In generalist culture, public art can essentially be traced back to small graphic works on occasional walls created by more or less talented artists – each with their own commercial footprint – who usually reproduce figurative subjects or abstract compositions. The wall is just a support for them without relation with the place. Haas’s art is instead a monumental art made up of real and prosperous city pieces commissioned by real clients. Throughout his illusionistic views, the artist has completed bare buildings, linking them in their undesigned parts as well as them into the urban context for the benefit of an urban continuity that reduces contradictions, contrasts and ugliness. These are extravagant and creative architectural fantasies capable of transforming the urban landscape around them. His art – in addition to fixing the “mistakes” of architecture – reveals a deep affection for buildings, an intelligent sensitivity to the way cities functioned – to the point that his job can be compared to that of the “town planner” – but also an erudite sense of history that is “classical” and “classicist” (i.e. Baldassarre Peruzzi, Andrea Paladio, Robert Adam e Sir Jhon Soane) were “classicism” is the instrument to gain order and beauty.

© richard haas I Homage to the Chicago School, 1211 North LaSalle Street, Chicago, USA (1980). Oregon Historical Society, Portland, USA (1989).

The idea of ​​a classical fantasy is a theme that runs through many of these works. In Boston, on the empty side of the Architectural Center, Haas reproduced an imaginary internal view using the section/(internal) elevation of a hypothetical 18th century monumental building (with clear reference to a Étienne-Louis Boullée e Claude-Nicolas Ledoux) creating an impossible depth for a “blind wall”. The same goes for the embellishment of the Edison Brothers Stores in St.
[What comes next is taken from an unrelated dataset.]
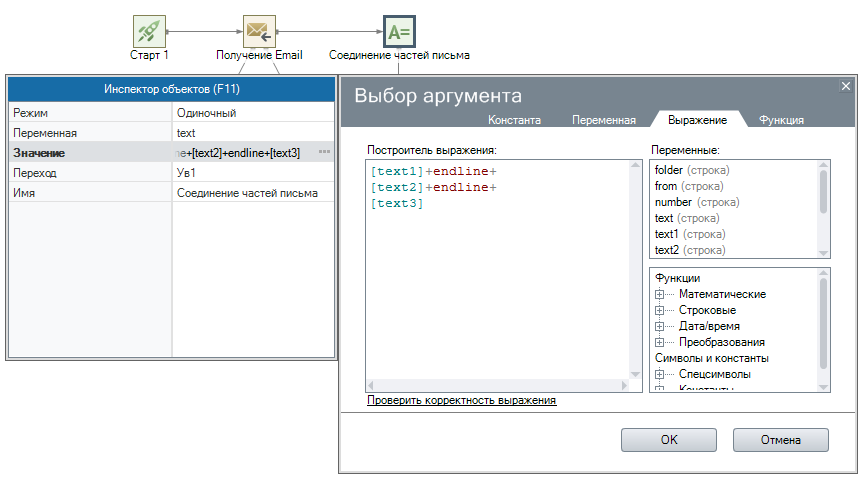Screen dimensions: 866x479
Task: Select the folder variable in the list
Action: click(668, 170)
Louis, a huge anonymous industrial building to which the artist, working on three sides of the volume, gave Beaux-Arts grandeur with arches, pilasters, obelisks and painted sculptures. A tribute to the Chicago School and in particular to Louis Sullivan is the intervention on three sides of an eighteen-storey condominium at 1211 North LaSalle Street in Chicago, in which the artist reproduces a sequence of bay windows on the eastern side. In a 2013 interview Hass reported the disappointment that occurred more than once among potential customers who, interested in purchasing an apartment attracted by those windows, showed their surprise once they realized that those windows were actually painted.

© richard haas I Byham Theatre, Pittsburgh, USA (1993). 110 Livingston Street, Brooklyn, New York, USA (2007).

Like any artist or architect who places art in a “real” space, one must accept the temporal nature of such work. Thus, over time his works have undergone a physiological aging of the materials used (paints) but also the activity of vandalism and overlapping of graffiti which imply conservation work and repainting of some murals. While when a building that is no longer needed is demolished and replaced with another often inconvenient one, his works are there to remind us that the city must be cared for and loved.